What the task requires: Only one stretch of the records below should be repeated. It starts with the line containing "NOTICIAS (38, 65)" and goes on through the line containing "QUIENES SOMOS? (71, 2552)", exactly as written.

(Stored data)
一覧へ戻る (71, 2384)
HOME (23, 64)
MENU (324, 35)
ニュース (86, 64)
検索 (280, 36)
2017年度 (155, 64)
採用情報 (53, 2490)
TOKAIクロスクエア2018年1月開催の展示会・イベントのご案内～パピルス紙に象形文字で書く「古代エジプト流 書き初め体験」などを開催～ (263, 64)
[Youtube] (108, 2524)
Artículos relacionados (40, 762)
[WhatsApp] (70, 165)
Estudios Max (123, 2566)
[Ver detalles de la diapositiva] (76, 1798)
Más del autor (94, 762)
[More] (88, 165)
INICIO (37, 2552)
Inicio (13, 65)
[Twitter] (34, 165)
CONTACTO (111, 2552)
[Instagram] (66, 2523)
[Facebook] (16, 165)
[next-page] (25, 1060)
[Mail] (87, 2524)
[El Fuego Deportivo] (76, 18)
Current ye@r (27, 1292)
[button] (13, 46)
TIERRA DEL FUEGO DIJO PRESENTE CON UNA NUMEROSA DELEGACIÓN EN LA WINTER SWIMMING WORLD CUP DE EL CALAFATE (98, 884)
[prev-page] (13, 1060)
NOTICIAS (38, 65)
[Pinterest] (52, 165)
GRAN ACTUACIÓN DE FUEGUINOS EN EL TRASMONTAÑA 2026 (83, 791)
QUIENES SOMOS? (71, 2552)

==

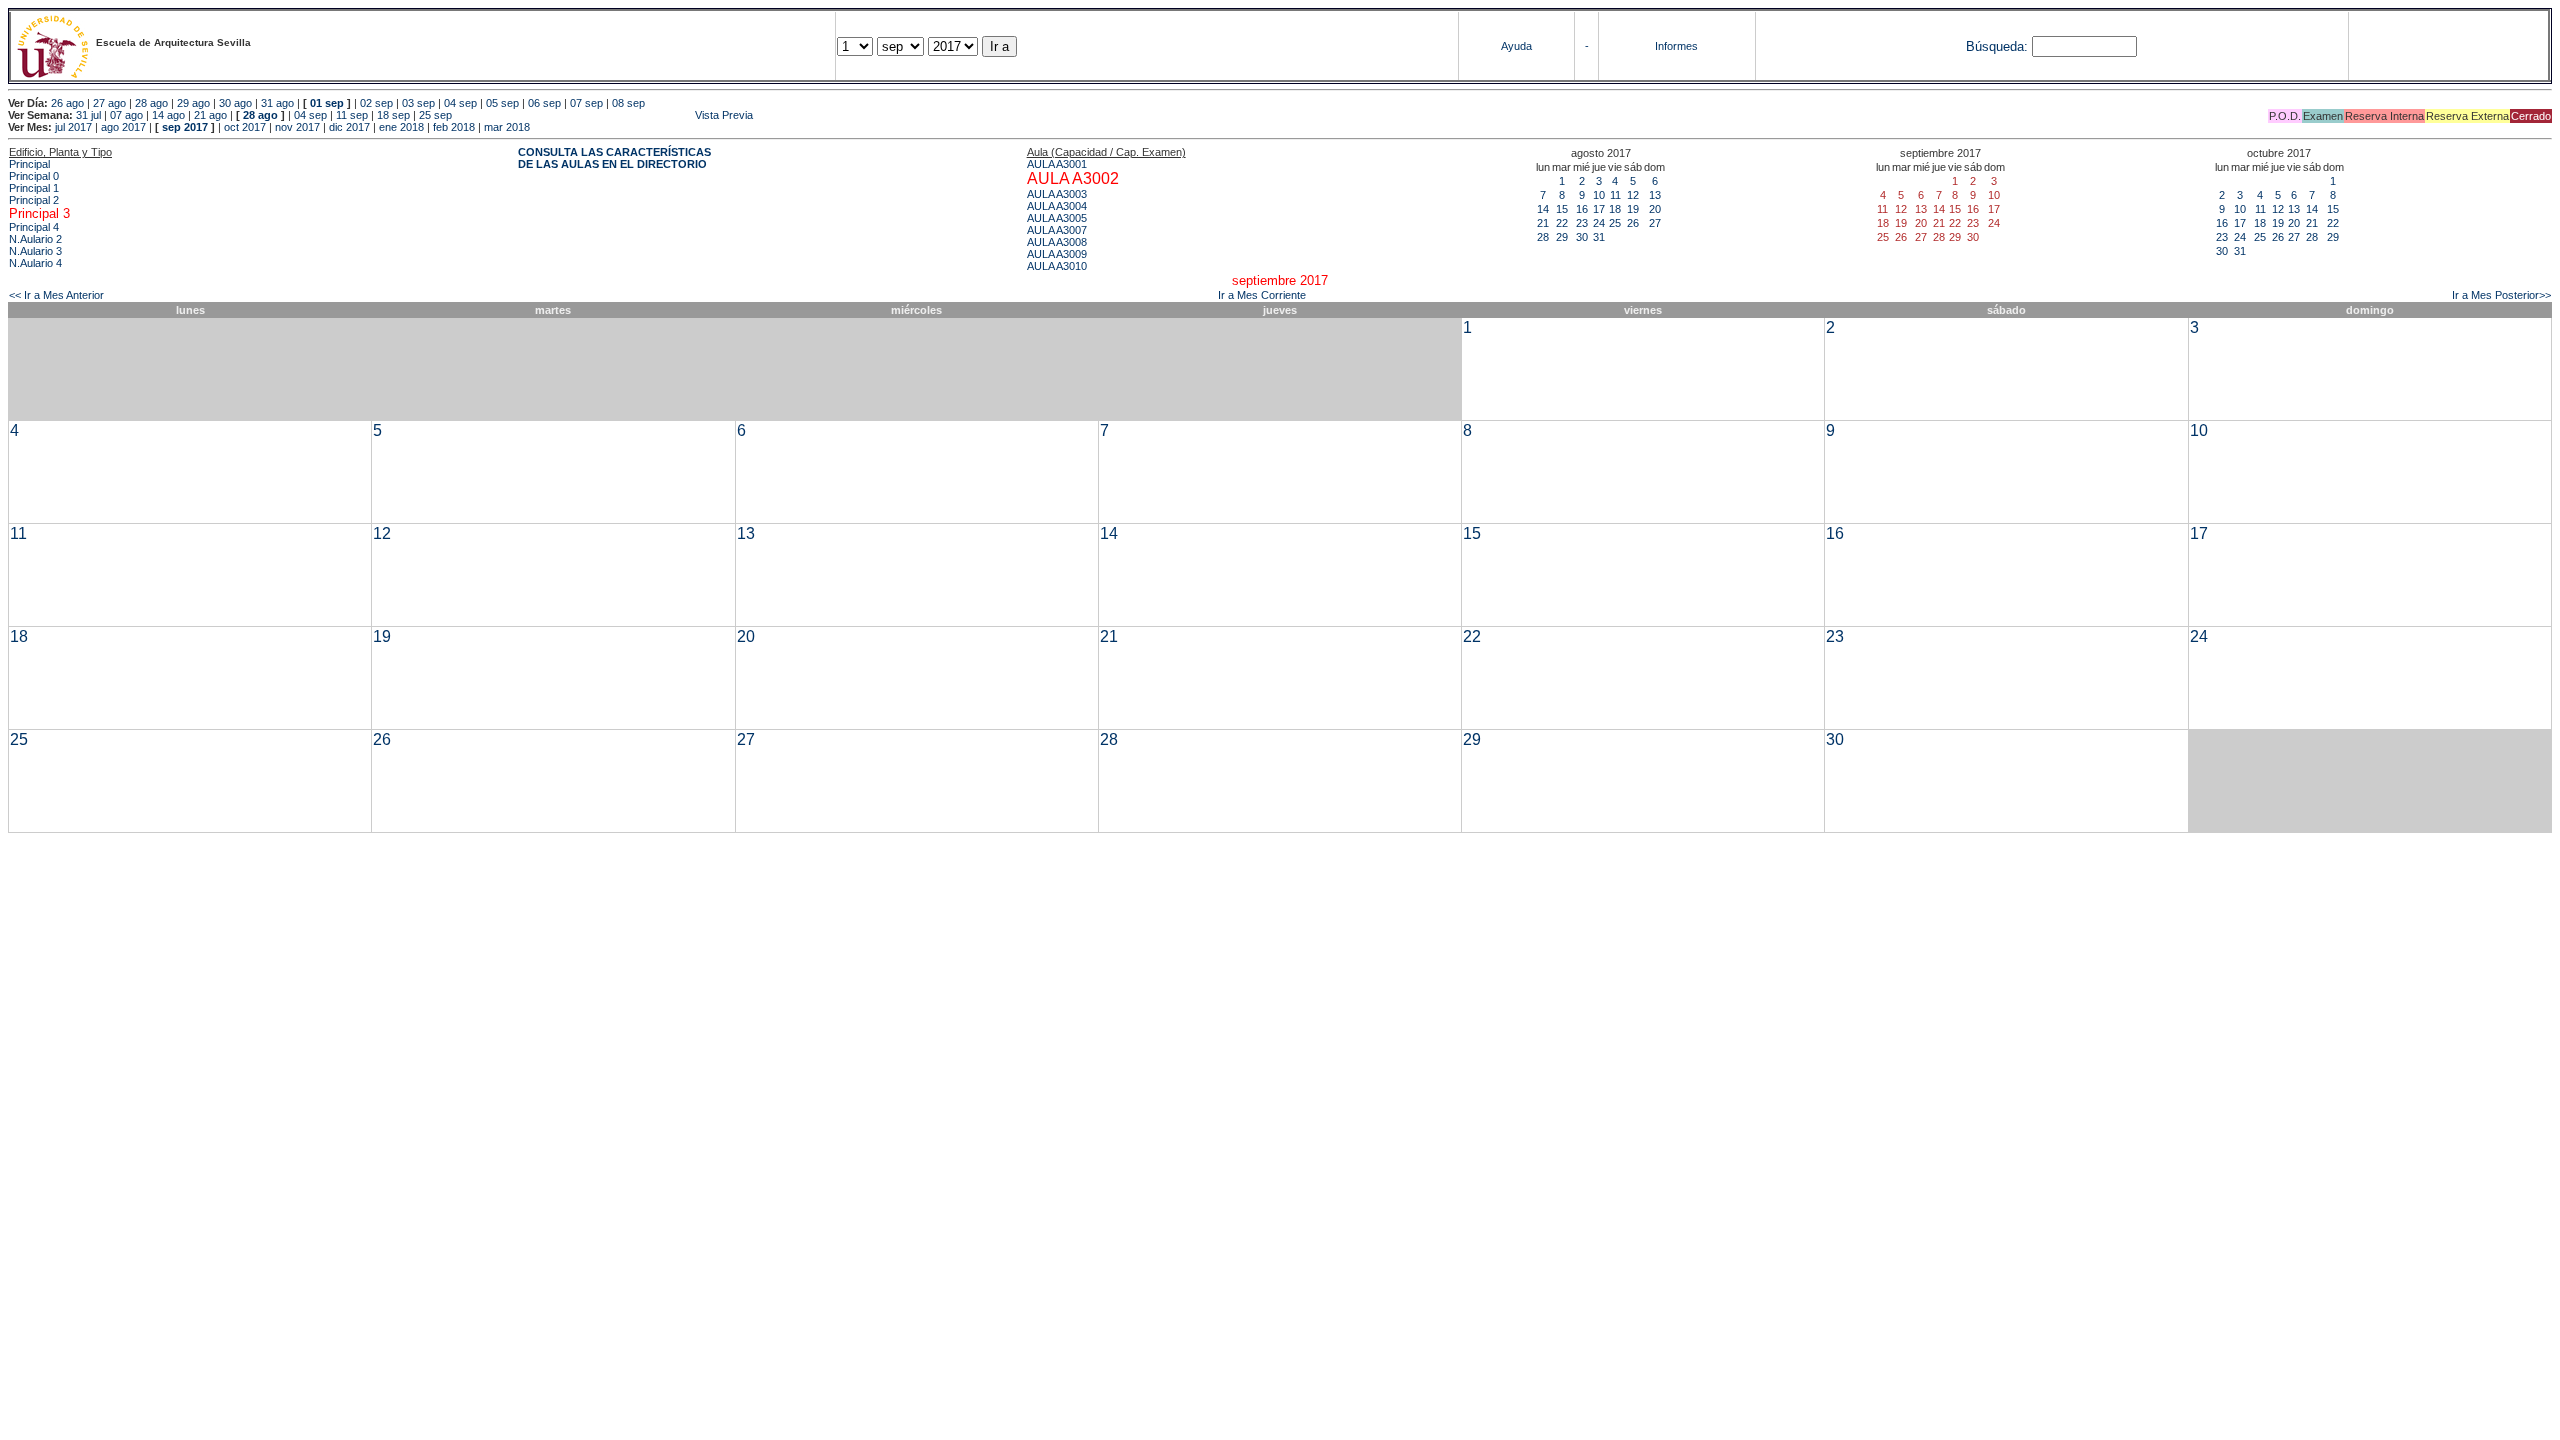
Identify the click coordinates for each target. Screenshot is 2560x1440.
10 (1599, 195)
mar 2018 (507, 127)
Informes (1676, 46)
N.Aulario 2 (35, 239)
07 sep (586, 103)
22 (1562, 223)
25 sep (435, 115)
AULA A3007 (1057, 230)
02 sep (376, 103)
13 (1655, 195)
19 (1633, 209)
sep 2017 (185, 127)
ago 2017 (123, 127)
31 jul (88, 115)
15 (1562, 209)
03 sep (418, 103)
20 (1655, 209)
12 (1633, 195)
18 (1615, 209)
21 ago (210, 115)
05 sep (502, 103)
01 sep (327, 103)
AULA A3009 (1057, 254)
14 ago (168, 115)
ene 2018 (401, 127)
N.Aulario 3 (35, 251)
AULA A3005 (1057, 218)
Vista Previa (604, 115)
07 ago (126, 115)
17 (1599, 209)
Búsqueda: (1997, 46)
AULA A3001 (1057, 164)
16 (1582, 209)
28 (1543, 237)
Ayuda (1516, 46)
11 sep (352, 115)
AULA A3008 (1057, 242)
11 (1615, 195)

The answer:
NOTICIAS (38, 65)
[Pinterest] (52, 165)
GRAN ACTUACIÓN DE FUEGUINOS EN EL TRASMONTAÑA 2026 (83, 791)
QUIENES SOMOS? (71, 2552)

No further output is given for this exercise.